ToString() took 00:00:02.7460000

So it took 2.746 seconds to convert an enum to a string a million times. This may not seem too bad, but in a recent profiling of the application I work on we found that calling Enum.ToString() was one of the most significant performance problems in the system. We found that we were calling Enum.ToString() 50,000 times just to bring up our login screen! And that was just the tip of the iceburg - Enum.ToString() is being called literally millions of times in any given user session, adding noticable lag times to many operations in the system.


So what to do about it? The first thing that comes to mind, from traditional object oriented programming, is to override the ToString() method of the System.Enum class (the C# enum keyword being mere syntax sure on top of System.Enum), but attempts to do so are greeted with the compilation error, "Cannot derive from special class System.Enum".

Another simple solution would be to use .NET 3.5 extension methods:

using System;

namespace FastEnumToString

{

    public enum Color

    {

        Red,

        White,

        Blue,

        Green

    }

    

    static class Extensions

    {

        public static string FastToString(this Color color)

        {

            switch (color)

            {

                case Color.Red: return "Red"; break;

                case Color.Green: return "Green"; break;

                case Color.Blue: return "Blue"; break;

                case Color.White: return "White"; break;

                default: return "Undefined"; break;

            }

        }

    }

    class Program

    {

        static void Main(string[] args)

        {

            var start = DateTime.Now;

            var rand = new Random();

            for (int i = 1; i < 1000000; i++)

            {

                var color = (Color)rand.Next(4);

                string str = color.ToString();

            }

            TimeSpan span = new TimeSpan(DateTime.Now.Ticks - start.Ticks);

            Console.WriteLine("ToString() took " + span.ToString());

            start = DateTime.Now;

            for (int i = 1; i < 1000000; i++)

            {

                var color = (Color)rand.Next(4);

                string str = color.FastToString();

            }

            span = new TimeSpan(DateTime.Now.Ticks - start.Ticks);

            Console.WriteLine("FastToString() took " + span.ToString());

            Console.ReadLine();

        }

    }

}

The result is much faster:

ToString() took 00:00:02.5550000

FastToString() took 00:00:00.0680000

0.068 seconds for a million FastToString() calls, faster by a factor of 38. This is great, but the extension method code written above is tedious and error prone. When the next developer comes along and adds another color to the enumeration, he or she will have to remember to add it to the extension method.
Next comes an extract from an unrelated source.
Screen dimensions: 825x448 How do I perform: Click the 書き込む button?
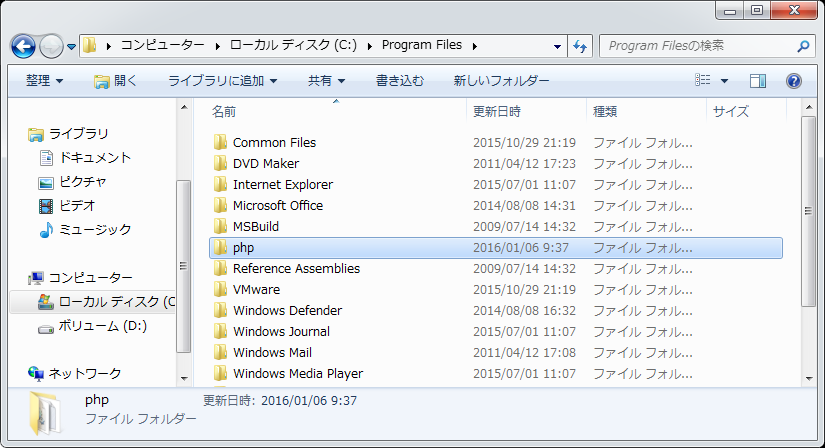(x=399, y=80)
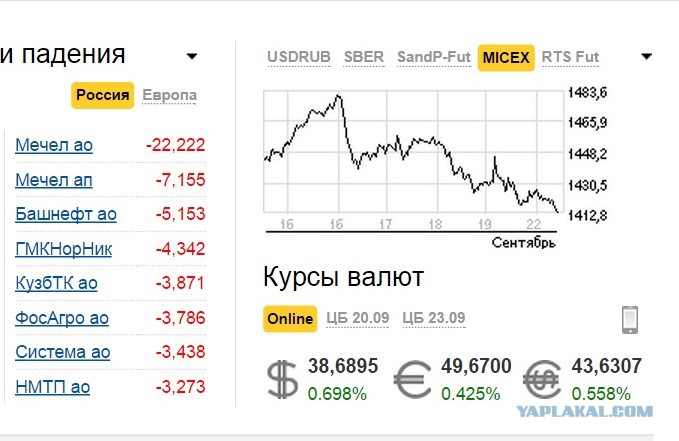Open the mobile phone version icon
The height and width of the screenshot is (441, 679).
click(x=630, y=320)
And any typo in the enumeration strings could produce difficult to find bugs down the road, especially if the code is using Enum.Parse to convert the string back into a Color.

This would be a good use of CodeDOM or some other code generation technique to automatically generate the extension methods, but here's another solution that can be coded directly:

using System;

using System.Globalization;

namespace FastEnumToString

{

    public enum Color

    {

        Red,

        White,

        Blue,

        Green

    }

    static class Extensions

    {

        private static class EnumStrings<T>

        {

            private static string[] _strings;

            static EnumStrings()

            {

                if (typeof(T).IsEnum)

                {

                    _strings = new string[Enum.GetValues(typeof(T)).Length];

                    foreach (System.Enum value in Enum.GetValues(typeof(T)))

                    {

                        _strings[((IConvertible)value).ToInt32(CultureInfo.InvariantCulture)] = value.ToString();

                    }

                }

                else

                {

                    throw new Exception("Generic type must be an enumeration");

                }

            }

            public static string GetEnumString(int enumValue)

            {

                return _strings[enumValue];

            }

        }

        public static string FastToString(this Color color)

        {

            return EnumStrings<Color>.GetEnumString((int)color);

        }

    }

    class Program

    {

        static void Main(string[] args)

        {

            var start = DateTime.Now;

            var rand = new Random();

            for (int i = 1; i < 1000000; i++)

            {

                var color = (Color)rand.Next(4);

                string str = color.ToString();

            }

            TimeSpan span = new TimeSpan(DateTime.Now.Ticks - start.Ticks);

            Console.WriteLine("ToString() took " + span.ToString());

            start = DateTime.Now;

            for (int i = 1; i < 1000000; i++)

            {

                var color = (Color)rand.Next(4);

                string str = color.FastToString();

            }

            span = new TimeSpan(DateTime.Now.Ticks - start.Ticks);

            Console.WriteLine("FastToString() took " + span.ToString());

            Console.ReadLine();

        }

    }

}

The results are quite good, roughly the same as the hardcoded solution:

ToString() took 00:00:02.6770000

FastToString() took 00:00:00.0580000

The idea is simple: we want to store the string descriptions of the enumerations in an array the first time they are accessed, so we have our FastToString extension method read them out of a static class that builds the array in its constructor. We use a generic static class because that's a convenient way to get the compiler to create a separate array for each type of enumeration.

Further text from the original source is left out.